Oggi siamo davvero all’ABC della bufala. Notizia con titolo su TgQuotidiano:

Ornella, italiana morta di stenti dopo essere stata rifiutata dalla Caritas perché “non profuga”

Link alla fonte della notizia sullo stesso sito, fonte che dice cose totalmente diverse:

È morta Ornella Tassi, clochard per stare vicino al suo cagnolino

Intanto precisiamo che TgQuotidiano ha ripreso una notizia del 2015, ma quello che è più importante è che da nessuna parte nell’articolo originale parla di discriminazione in quanto non profuga.

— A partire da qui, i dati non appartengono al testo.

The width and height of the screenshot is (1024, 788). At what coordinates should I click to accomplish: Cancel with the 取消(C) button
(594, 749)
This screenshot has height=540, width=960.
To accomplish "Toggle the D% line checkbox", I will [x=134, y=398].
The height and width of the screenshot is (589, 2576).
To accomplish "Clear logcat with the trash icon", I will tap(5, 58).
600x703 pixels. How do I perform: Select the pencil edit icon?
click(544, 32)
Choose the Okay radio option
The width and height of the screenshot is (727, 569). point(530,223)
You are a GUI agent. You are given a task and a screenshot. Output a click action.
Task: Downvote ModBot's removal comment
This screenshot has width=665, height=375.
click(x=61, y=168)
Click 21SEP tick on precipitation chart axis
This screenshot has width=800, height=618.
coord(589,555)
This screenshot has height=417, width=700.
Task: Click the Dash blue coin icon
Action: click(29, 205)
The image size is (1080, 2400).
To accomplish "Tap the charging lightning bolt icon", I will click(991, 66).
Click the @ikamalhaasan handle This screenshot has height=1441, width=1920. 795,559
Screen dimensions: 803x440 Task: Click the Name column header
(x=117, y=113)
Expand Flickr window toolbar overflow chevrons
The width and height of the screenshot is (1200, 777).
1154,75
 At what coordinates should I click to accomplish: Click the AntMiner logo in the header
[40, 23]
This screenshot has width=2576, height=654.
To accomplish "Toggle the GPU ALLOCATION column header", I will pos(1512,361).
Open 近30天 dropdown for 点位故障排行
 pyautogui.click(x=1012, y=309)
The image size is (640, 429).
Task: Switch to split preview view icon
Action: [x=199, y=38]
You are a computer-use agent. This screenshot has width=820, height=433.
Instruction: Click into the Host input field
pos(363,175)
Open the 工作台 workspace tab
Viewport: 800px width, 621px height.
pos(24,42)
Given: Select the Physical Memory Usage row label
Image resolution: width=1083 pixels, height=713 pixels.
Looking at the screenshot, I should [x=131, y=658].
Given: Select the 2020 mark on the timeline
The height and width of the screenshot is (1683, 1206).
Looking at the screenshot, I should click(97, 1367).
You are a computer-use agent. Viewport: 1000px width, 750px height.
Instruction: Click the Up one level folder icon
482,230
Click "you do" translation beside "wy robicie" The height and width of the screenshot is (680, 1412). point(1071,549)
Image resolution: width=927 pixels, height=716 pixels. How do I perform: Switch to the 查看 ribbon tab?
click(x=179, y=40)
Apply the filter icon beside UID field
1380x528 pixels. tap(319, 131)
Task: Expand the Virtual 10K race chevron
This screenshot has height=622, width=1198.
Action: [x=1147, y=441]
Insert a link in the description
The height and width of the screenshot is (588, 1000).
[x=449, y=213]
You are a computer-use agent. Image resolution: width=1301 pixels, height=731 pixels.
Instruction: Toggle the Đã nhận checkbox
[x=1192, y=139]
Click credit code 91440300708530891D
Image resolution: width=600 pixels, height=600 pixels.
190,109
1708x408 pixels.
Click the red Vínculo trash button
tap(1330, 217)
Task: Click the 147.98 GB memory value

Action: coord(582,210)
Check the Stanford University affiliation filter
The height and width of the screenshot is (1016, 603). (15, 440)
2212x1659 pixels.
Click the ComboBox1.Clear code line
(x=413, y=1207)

No, l’articolo della Stampa ci racconta una storia tragica che non ha nulla a che vedere con i profughi. Ornella è morta in ospedale perché stava male, ma non è vero che la Caritas le avesse negato un letto:

A dire il vero, all’anziana un posto al caldo dove dormire glielo avevano anche trovato nel centro di prima accoglienza della Caritas, ma nella struttura gli animali (per ragioni igieniche) non erano ammessi e così Ornella Tassi per non separarsi dal suo adorato cagnolino, aveva scelto la scomodità della vita da barbona. Lei non sentiva ragioni e intanto incassava la solidarietà della gente, di tante persone che si fermavano, le parlavano, allungavano un euro per comprare da mangiare a Tato, le offrivano il caffè. Poi finalmente la soluzione: una stanza (letto e bagno) in una comunità a Varazze dove anche Tato l’aveva seguita. Ornella l’aveva accettata, seppur malvolentieri. Ma non per questo aveva smesso di combattere per una casa tutta sua, dove riunire la sua famiglia. Un sogno rimasto tale.

L’altra notte Ornella è morta all’ospedale San Paolo, dove era stata ricoverata un mese fa per la rottura di un femore.

Condividere una notizia del 2015 – cambiandone il titolo per indignare meglio – è vergognoso, e dimostra ancora una volta che chi sta dietro a siti come TgQuotidiano è un bufalaro della peggior specie, probabilmente ben pagato da chi da questo genere di disinformazione trae vantaggio.

TgQuotidiano è da tempo in black list, cerco di trattare il meno possibile i loro articoli, ma stavolta me l’avevate segnalata in tanti in pochissime ore.